The app — screen by screen

Login

PIN-based auth for kitchen speed

Prep Board

Daily prep list with persistent state

Menu

Full menu with cook times by item type

Search

Recipes, ingredients, SOPs — all indexed

Training

Modules with tracked progress per staff

Hygiene

HACCP, chemicals, and cleaning rules

Calculators

Weight-based ratio scaling for toppings

Dough SOP

Step-by-step with cleanliness callouts

Outcomes

Paper systems replaced

Recipe and prep systems replaced with a single mobile platform accessible to all kitchen staff across three locations.

Self-serve during service

Reduced dependency on senior chefs as a source of knowledge: staff can self-serve recipe specs, allergen information, and prep quantities in seconds.
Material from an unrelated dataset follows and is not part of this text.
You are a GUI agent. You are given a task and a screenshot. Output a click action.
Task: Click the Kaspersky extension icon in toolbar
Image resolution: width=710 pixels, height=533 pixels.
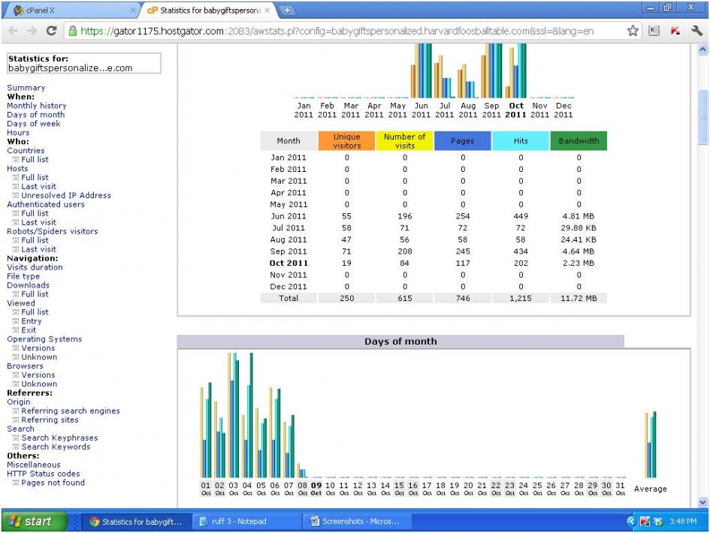(x=675, y=32)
Scalable content architecture

Built to support new SOPs, recipes, and locations without structural changes to the codebase. The architecture grows with the operation.

Key learnings

Designing for a kitchen means designing for interruption. Every interaction has to be completable in under five seconds, with one hand, in poor lighting. That constraint shapes every UI decision more than any design principle.

Being inside the operation is the biggest design advantage. The gap between what a kitchen needs and what a product person assumes it needs is enormous. Only closable by spending time on the floor.

A static, fast, boring architecture is the right architecture for this context. The instinct to reach for a CMS or database is strong, but the kitchen doesn't need real-time sync. It needs reliability and speed, which a static TypeScript data layer delivers perfectly.